JPA International
- Company type: S.A. (corporation)
- Founded: 1947 (foundation of the first firm) 1987 (establishment of the network)
- Founder: Jacques Potdevin
- Headquarters: Paris, France
- Number of locations: 190 (2022)
- Key people: Jacques Potdevin (chairman); Hervé Puteaux (CEO);
- Revenue: €214 million (2022)
- Number of employees: 4,500 (2021)
- Website: https://www.jpainternational.com/

= JPA International =

JPA International is an international professional services network specializing in accounting, auditing, and consulting. In 2022, according to Accountancy Age, JPA was ranked among the top 25 international audit and accounting networks.

== History ==
Jacques Potdevin has been leading JPA since 1975, succeeding his father Roger, who was also a chartered accountant and statutory auditor and founded the firm in 1947 in Paris. In 1987, Jacques Potdevin established the international network of the same name.

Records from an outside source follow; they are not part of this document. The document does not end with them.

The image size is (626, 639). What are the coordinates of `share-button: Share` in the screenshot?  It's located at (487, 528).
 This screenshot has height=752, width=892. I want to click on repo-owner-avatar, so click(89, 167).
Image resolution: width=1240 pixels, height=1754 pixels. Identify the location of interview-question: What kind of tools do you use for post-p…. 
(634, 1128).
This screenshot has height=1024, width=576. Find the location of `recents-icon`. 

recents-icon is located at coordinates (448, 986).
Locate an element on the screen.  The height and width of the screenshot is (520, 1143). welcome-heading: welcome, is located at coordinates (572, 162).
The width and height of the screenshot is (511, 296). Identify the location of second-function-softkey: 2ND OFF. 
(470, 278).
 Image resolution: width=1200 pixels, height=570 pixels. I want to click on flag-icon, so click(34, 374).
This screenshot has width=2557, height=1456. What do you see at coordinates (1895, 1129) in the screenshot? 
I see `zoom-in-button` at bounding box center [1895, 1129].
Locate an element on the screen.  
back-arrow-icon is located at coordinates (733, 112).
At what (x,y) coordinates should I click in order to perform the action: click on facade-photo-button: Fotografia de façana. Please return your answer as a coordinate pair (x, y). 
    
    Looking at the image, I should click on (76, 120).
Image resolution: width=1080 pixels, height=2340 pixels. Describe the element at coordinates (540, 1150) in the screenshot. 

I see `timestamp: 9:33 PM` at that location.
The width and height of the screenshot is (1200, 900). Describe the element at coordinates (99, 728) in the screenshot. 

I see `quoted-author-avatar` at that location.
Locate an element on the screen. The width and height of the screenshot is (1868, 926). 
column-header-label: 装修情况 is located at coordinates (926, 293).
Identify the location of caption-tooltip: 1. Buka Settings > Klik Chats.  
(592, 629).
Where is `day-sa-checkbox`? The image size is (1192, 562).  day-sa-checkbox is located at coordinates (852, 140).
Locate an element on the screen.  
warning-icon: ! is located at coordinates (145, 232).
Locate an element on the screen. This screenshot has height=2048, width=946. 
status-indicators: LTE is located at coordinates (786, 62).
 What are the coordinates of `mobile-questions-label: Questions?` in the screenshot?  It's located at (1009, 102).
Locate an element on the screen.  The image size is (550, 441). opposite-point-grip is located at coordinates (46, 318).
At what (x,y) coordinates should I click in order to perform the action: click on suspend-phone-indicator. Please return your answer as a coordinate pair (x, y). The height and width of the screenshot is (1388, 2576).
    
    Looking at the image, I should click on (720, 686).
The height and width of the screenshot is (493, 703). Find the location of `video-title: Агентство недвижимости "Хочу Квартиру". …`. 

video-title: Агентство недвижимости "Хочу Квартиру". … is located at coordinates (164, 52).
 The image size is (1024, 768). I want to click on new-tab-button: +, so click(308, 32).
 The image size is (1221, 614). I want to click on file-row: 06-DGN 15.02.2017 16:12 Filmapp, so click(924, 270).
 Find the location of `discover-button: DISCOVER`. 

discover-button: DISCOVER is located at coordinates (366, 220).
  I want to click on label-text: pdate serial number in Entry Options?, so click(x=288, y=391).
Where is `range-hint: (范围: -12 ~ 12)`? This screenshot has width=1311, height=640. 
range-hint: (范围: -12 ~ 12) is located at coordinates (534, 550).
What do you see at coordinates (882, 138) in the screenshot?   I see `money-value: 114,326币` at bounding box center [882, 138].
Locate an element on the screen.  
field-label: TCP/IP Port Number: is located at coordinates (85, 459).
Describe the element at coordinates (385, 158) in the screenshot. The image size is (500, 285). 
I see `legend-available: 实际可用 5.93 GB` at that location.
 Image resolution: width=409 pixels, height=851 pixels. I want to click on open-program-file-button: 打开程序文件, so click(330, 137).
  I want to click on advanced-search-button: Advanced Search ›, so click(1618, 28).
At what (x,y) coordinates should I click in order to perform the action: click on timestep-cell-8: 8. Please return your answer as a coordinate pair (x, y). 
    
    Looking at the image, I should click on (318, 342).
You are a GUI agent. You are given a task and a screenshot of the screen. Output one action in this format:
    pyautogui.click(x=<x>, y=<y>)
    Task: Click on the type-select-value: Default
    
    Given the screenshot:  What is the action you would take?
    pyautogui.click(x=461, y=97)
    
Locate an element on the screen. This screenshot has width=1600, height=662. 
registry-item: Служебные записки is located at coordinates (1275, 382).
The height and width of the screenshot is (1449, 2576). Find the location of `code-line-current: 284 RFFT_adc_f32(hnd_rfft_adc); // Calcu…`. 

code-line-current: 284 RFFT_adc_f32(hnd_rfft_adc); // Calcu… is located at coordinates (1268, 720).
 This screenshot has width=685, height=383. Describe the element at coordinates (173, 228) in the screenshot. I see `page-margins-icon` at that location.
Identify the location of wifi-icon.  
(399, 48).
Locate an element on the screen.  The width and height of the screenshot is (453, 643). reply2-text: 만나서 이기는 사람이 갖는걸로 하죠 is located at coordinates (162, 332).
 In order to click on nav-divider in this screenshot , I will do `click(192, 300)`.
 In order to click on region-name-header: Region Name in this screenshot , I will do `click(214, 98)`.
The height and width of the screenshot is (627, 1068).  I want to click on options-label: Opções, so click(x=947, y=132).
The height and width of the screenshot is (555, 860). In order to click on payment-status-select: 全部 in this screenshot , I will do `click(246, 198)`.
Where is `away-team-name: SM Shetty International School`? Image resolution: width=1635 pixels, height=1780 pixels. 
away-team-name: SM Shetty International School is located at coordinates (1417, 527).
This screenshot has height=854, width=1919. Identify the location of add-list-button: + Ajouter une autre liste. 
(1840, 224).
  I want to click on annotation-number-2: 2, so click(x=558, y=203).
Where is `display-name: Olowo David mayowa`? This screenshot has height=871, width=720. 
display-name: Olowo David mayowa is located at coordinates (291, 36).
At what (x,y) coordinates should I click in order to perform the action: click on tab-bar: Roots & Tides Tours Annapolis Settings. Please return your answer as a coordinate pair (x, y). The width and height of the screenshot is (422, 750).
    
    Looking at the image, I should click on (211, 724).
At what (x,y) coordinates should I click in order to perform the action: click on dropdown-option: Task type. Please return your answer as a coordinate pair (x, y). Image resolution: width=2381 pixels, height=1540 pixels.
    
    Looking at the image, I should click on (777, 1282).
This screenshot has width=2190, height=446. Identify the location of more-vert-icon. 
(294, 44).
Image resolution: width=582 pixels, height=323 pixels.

The network experienced significant growth in the early 1990s in Europe. In 1992, following the adoption of the Maastricht Treaty and the creation of the single market, the JPA network was established in 11 European countries, generating 200 million francs in revenue and employing 600 people. The network's objective at that time was to position itself as the preferred partner for SMEs.

JPA International continued its international expansion in the 2000s, including in Lebanon in 2002. By the end of 2004, the network had 90 offices in 40 countries.

In 2018, the network's leaders stated that their presence was nearing 60 countries. By the late 2010s, the network expanded into Latin America, notably in Mexico in 2019 and Chile in 2020.

In 2021, JPA International reported representing nearly 4,500 team members worldwide. By 2022, JPA was present in 82 countries through 190 firms.

== Activities ==
JPA International brings together member firms working in the fields of auditing, consulting, and accounting, relying on the resources and international network connections. Each year, JPA International organizes congresses for professionals within the network to exchange on regulatory and technical developments impacting their sector on a global scale.